Musique de chambre pour Soundiata et les rois de France
Toute
musique qui ne monte pas au ciel, est mauvaise ou insincère.
Dans ce corps immense, cette nef de la basilique de
Saint-Denis qui cloue les rois de France dans un sommeil de belle pierre et
d’émaux, le Wassoulou promène son joyau vocal serti d’un orchestre de musique
de chambre emmené par Tunde Jegede. Ce chef d’orchestre discret presqu’inconnu
est riche de confluences musicales et culturelles. Il introduit un univers
où les métissages et la biographie
trouvent un blason dans une interprétation à la kora de cette monstrueuse
« Marche funèbre » de Chopin.

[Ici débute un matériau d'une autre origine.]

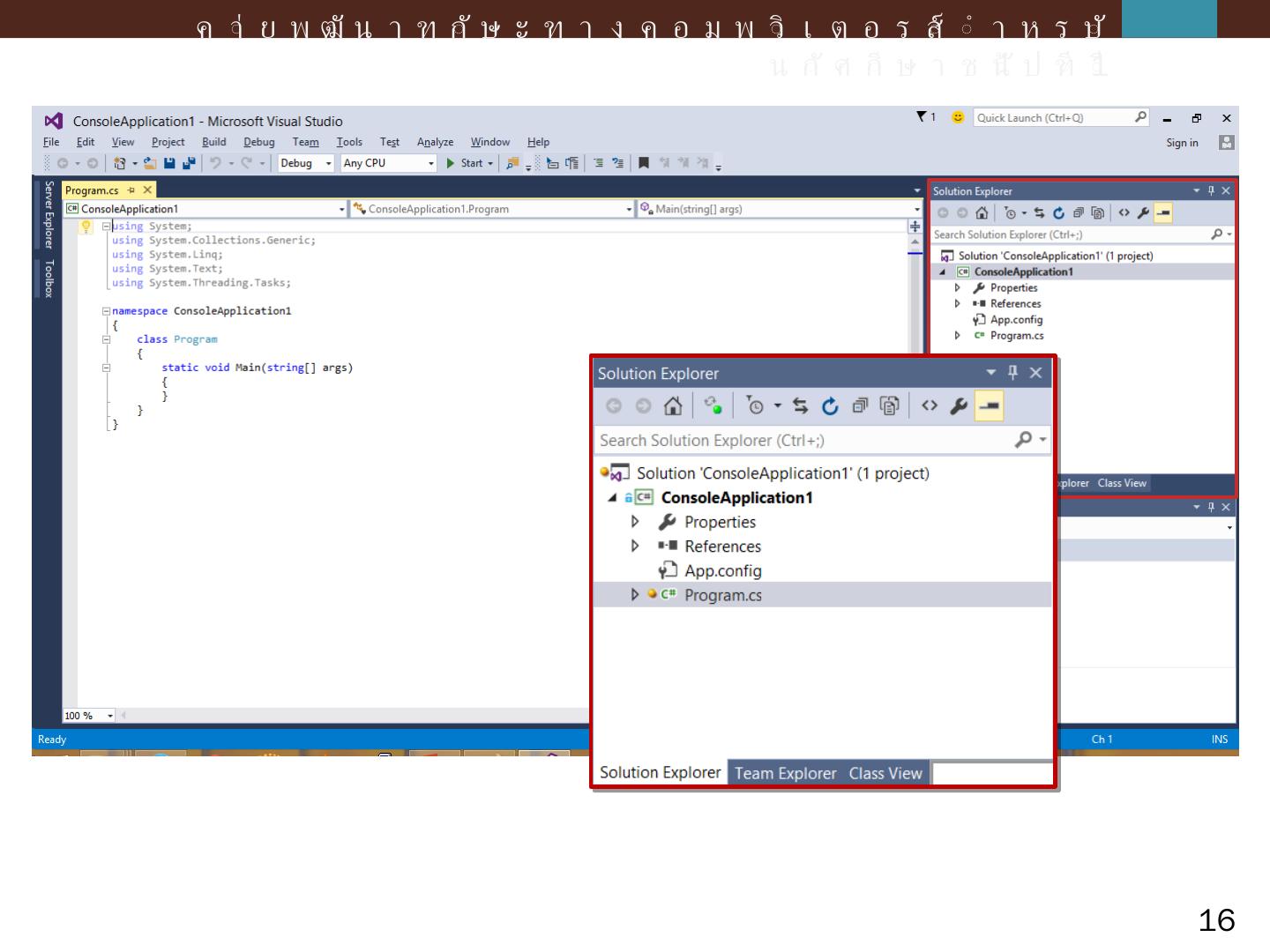Click the Sign in link
The image size is (1270, 952).
pos(1182,143)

Dans cette alvéole spatio temporelle, la
rencontre entre les musiques classiques européennes et ouest africaines se fait
le plus naturellement. C’est comme si l’empereur du Mali, Soundiata Keita et
son auguste cour rendaient visite aux grands châtelains Bourbon.

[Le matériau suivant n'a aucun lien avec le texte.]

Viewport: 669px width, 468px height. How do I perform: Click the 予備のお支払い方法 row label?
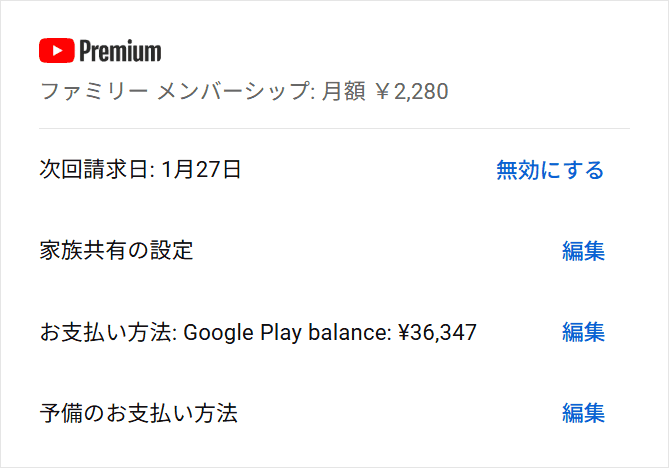(138, 413)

Certains rapprochements ne sont même pas
à faire, ces mélodies se contentent de trembler leurs potentiels dans une
tectonique des audaces et des sens qui finit par les éclore dans des niches insoupçonnées.
Oui, la voix de Oumou Sangaré et le De Profundis drainent le même fleuve de
puissance et de trémolos qui consolent ceux qui reste et absout ceux qui
partent. Le Gnagnorou qui égayait les rives du Djoliba taquine son homologue
violon dans un dialogue serein et altier. La nef, ce thorax ouvert et habité le
plus clair du temps par le plain-chant, reçoit le souffle chaud de Kassé Mady
Diabaté, héritier de Balla Fasséké le griot du Mali impérial. A la geste
immense ainsi transmise, s’accorde le Brodsky Quartet. Sans pli.
Le drapé des basins des divas et des icones chatoient
sous les vitraux bigarrés. La voute immense encaisse les charges des fameuses
vingt et unes cordes de kora de Toumani Diabataté. Sept pour le passé, sept
pour le présent et sept pour le futur. De quoi griser les saints et remplir
d’allégresse les angelots mélomanes et
espiègles.
Tounde
Jegede concrétise ainsi les rêves mouillés de tous ceux dont les goûts musicaux
excèdent les cloisons et classements de bacs à disques. Comme les grands
classiques africains sont souvent méconnus, je n’eus pensé entendre cet élégant
virtuose Toumani Diabaté dans un orchestre de chambre.
Que la république, faute de mieux,
bénisse la basilique de Saint-Denis. Un ex
voto laïc que seule la musique et l’acte sexuel arrachent aux incorrigibles
dubitatifs dans une conversion enfiévrée dont la parousie n’est point repoussée
mais palpable dans la plénitude des sens et des émotions. Le céleste ne sautait
être religieux, il est musical.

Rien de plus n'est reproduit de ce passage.